Dans l’arrière-plan biblique, la mort est l’ennemi et le deuil est une réalité communautaire. Les récits montrent parfois Dieu qui relève (Élie/Élisée) et qui entend le cri de la veuve. Le cortège et l’objet funéraire rendent visible la détresse d’une famille et d’une ville. Toucher le support du mort peut évoquer aussi les questions de pureté/impureté; mais dans l’Évangile, Jésus n’est pas contaminé par la mort : il communique la vie. L’image dominante est donc : compassion de Dieu pour le faible (veuve) + victoire sur la mort. Le support funéraire représente la finalité humaine; Jésus l’arrête. Dans la logique d’alliance, Dieu est le Dieu des vivants, et il visite son peuple. La σορός devient alors le symbole d’une limite franchie : la mort ne dicte plus le dernier mot quand Dieu parle.

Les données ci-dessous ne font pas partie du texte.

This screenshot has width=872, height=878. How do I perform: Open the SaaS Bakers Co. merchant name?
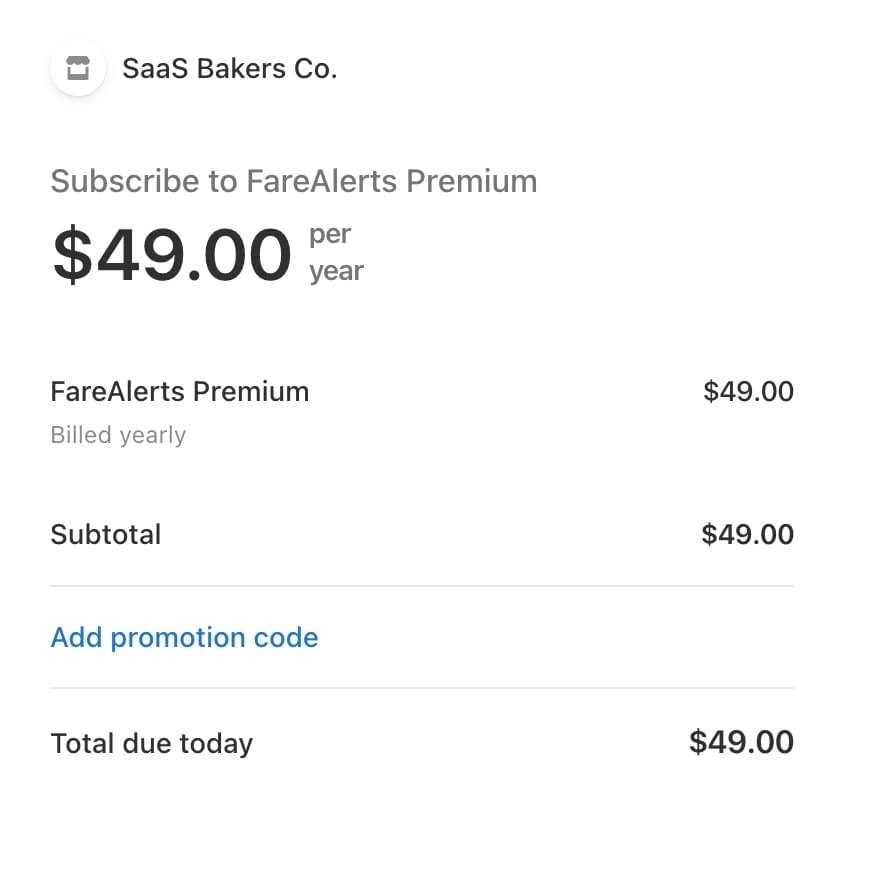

On peut lire “cercueil/bière” comme un détail de décor. Le récit l’emploie pour rendre la mort concrète et publique, afin que l’autorité de Jésus soit claire : il interrompt un cortège et rend la vie. Clarification : l’objet n’est pas le centre; il sert le contraste mort/vie. Le contresens serait de se focaliser sur le rituel funéraire ou sur une question de pureté sans voir le message : compassion et puissance de Jésus. Le mot aide donc à sentir la scène : une mort irréversible aux yeux humains, stoppée par la parole de Jésus. Il souligne que le salut touche le réel : il transforme un deuil en joie et révèle le Royaume comme victoire sur la mort.
Nom : cercueil/bière (support funéraire). Dans Lc 7,14, Jésus touche la bière et le jeune homme se relève : détail concret qui met en évidence l’autorité de Jésus sur la mort.
Lc 7,14 : σορός désigne la bière/cercueil porté dans un cortège funéraire; Jésus la touche et ressuscite le jeune homme.
Ne pas spéculer sur les coutumes : le texte utilise l’objet pour situer la scène. Ne pas réduire à un détail morbide : la fonction est narrative (deuil public) et christologique (autorité de Jésus). Ne pas confondre avec μνῆμα/τάφος (tombeau) : ici c’est le support porté, pas la tombe.
Terme unique (Lc 7) : détail concret d’un cortège funéraire; Jésus touche la bière et rend la vie.
vie; relèvement; résurrection
cercueil; bière; civière funéraire
μνῆμα (tombeau) ; τάφος (sépulcre) ; κλίνη (lit, civière, parfois).
cercueil
Lc 7,14
G4673
soros — « so-ros » (approx.)
soros
Registre funéraire et communautaire : objet utilisé pour porter un mort lors d’un cortège. Le mot ancre une scène de deuil et rend la confrontation avec la mort concrète et publique.